The Green Party of Ohio stands alone as the only ballot-qualified minor party in the Buckeye State. The Libertarian, Constitution, and Socialist Parties will need to gather at least 30,560 valid signatures just to return to official party status in Ohio. Additionally, out of the over 30,000 valid signatures, there must be 500 each from half of Ohio's 16 Congressional districts.

In a ruling by Judge Michael Watson on March 16, the court upheld a Republican-backed 2013 election law that imposed restrictive ballot standards for Ohio's minor parties. The law in question, SB 193, holds minor parties to a much higher signature requirement than the major parties. Another provision of the law is that a party must receive 3 percent of the vote in every statewide election.

Democrats and Republicans are automatically on the ballot under the law because they have received over 3 percent of the vote in a statewide election. The Green Party, because it received 3.37 percent of the vote in the 2014 election, needs no signatures to continue to be on the ballot.

Judge Watson rejected arguments from American Civil Liberties Union (ACLU) attorneys for the Green and Constitution Parties. The ACLU argued that the ballot access law violated both the First Amendment rights of free association and 14th Amendment rights of equal protection and due process.

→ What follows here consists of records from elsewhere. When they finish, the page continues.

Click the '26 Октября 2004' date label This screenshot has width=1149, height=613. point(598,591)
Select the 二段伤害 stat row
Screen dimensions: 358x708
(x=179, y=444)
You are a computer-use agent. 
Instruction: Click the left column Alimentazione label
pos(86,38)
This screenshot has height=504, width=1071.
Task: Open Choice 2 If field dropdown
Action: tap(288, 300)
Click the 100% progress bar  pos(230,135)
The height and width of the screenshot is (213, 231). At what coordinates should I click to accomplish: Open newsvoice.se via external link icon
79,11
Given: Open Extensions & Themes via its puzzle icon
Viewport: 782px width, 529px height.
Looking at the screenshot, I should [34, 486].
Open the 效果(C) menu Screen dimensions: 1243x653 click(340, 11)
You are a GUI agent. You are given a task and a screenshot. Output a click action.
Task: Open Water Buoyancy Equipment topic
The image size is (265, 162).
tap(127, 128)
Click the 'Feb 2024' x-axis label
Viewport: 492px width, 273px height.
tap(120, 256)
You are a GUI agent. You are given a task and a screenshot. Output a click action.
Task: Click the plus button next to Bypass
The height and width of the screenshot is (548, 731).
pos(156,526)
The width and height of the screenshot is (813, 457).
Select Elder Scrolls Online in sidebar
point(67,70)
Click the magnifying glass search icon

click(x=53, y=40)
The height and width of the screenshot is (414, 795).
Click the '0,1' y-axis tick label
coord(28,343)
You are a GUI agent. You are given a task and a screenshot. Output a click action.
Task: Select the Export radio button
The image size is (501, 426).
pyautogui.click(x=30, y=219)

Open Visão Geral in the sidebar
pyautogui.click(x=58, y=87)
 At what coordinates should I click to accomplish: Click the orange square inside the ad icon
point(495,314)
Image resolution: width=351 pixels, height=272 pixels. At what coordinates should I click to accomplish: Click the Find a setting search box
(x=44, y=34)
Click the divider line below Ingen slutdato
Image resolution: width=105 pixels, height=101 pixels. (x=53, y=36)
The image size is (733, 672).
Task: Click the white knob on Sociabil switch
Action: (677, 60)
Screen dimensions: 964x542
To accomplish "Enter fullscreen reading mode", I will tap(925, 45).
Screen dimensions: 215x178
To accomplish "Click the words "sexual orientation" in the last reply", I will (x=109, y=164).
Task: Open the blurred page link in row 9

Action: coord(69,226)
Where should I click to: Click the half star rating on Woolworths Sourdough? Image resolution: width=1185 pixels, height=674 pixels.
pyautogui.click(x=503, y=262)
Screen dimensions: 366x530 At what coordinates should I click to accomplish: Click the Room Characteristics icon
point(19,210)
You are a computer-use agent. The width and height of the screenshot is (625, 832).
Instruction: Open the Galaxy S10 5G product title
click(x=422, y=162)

Judge Watson found that minor parties’ claims -- that they would be severely burdened by being forced to gather so many signatures in a short period of time prior to a primary election -- were not valid.

Under Ohio law, in order to become a member of a political party, a voter must participate in a primary election to declare their party preference. Hence, SB 193 may completely destroy all minor parties in Ohio if they cannot get their candidates on the primary ballot.

For example, in order for the Libertarian Party to run a candidate on the ballot in the 2016 primary, it must submit the 30,560 valid signatures by December 9, 2015. Attorney Mark Brown, representing the Libertarian Party, pointed this out to Judge Watson. He noted that the Ohio Constitution requires political parties to nominate candidates through a primary vote.

The court refused to consider this clause of the Ohio Constitution in its decision, and failed to discuss the fact that the only way a minor party can grow its members is by having candidates run in a primary election. The federal court in Columbus has chosen to destroy political parties rather than inconvenience the Secretary of State.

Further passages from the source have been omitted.